A big question in the field of plasmonic photocatalysis is why a typical photocatalyst consisting of gold nanoparticles and rutile titanium(IV) oxide (Au/R-TiO₂) usually exhibits activity much higher than that of Au/anatase TiO₂ (Au/A-TiO₂) under visible-light irradiation. Shedding light on the origin should present important guidelines for the material design of plasmonic photocatalysts. Au nanoparticles (NPs) were loaded on ordinary irregular-shaped TiO₂ particles by the conventional deposition precipitation method. Transmission electron microscopy analyses for the Au/TiO₂ particles ascertain that faceting of Au NPs is induced on R-TiO₂ by using a domain-matching epitaxial junction with the orientation of (111)_Au//(110)_R-TiO2, whereas non-faceted hemispherical Au NPs are exclusively formed on A-TiO₂. The faceting probability of Au NPs (P_f) on R-TiO₂ increases with decreasing Au particle size (d_Au) to reach 14% at d_Au = 3.6 nm.

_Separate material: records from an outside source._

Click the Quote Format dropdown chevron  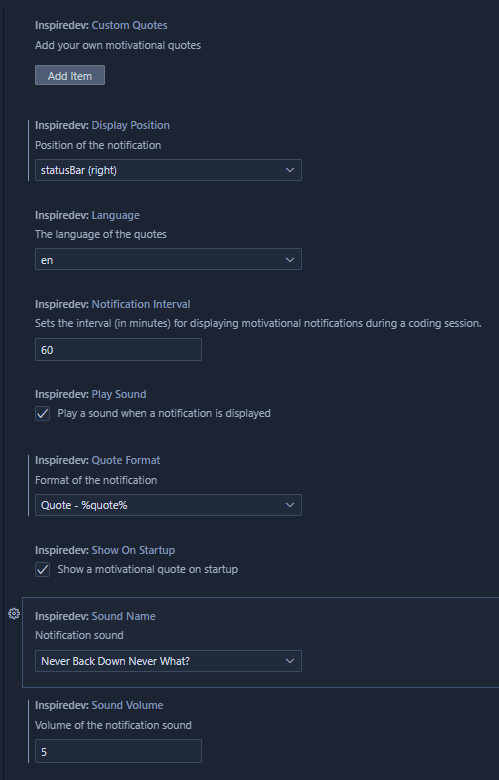pos(290,505)
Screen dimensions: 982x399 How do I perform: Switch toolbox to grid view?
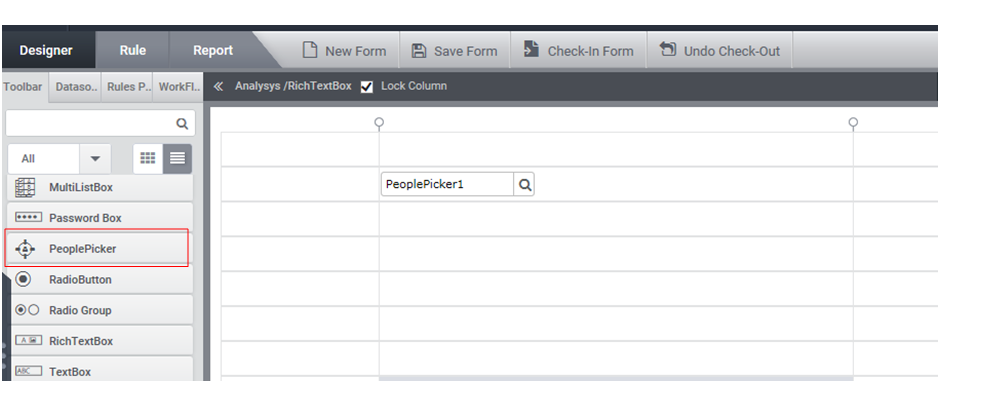tap(148, 158)
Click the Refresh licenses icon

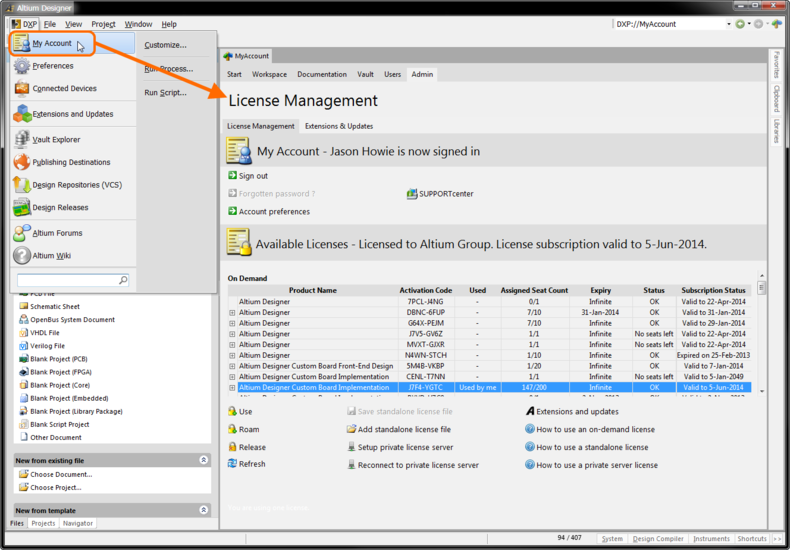pyautogui.click(x=232, y=464)

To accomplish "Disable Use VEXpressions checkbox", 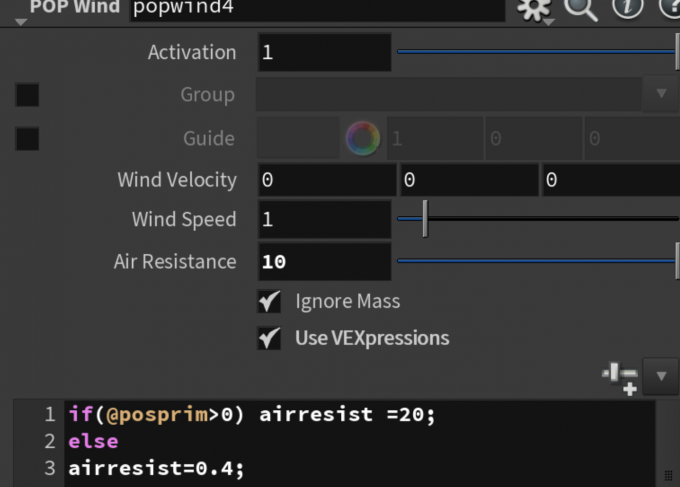I will 269,338.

A clear positive correlation between the photocatalytic activity and P_f in several test reactions indicates that the heteroepitaxial junction-induced faceting of Au NPs is the principal factor for governing the plasmonic photocatalytic activity of Au/TiO₂. In light of this finding, R-TiO₂ nanorods with a high percentage (95%) of {110} facets were hydrothermally synthesized and used for the support of Au NPs. Consequently, the P_f value increases to as much as 94% to enhance the photocatalytic activity with respect to that of Au/R-TiO₂ with P_f = 14% by factors of 2.2–4.4 depending on the type of reaction.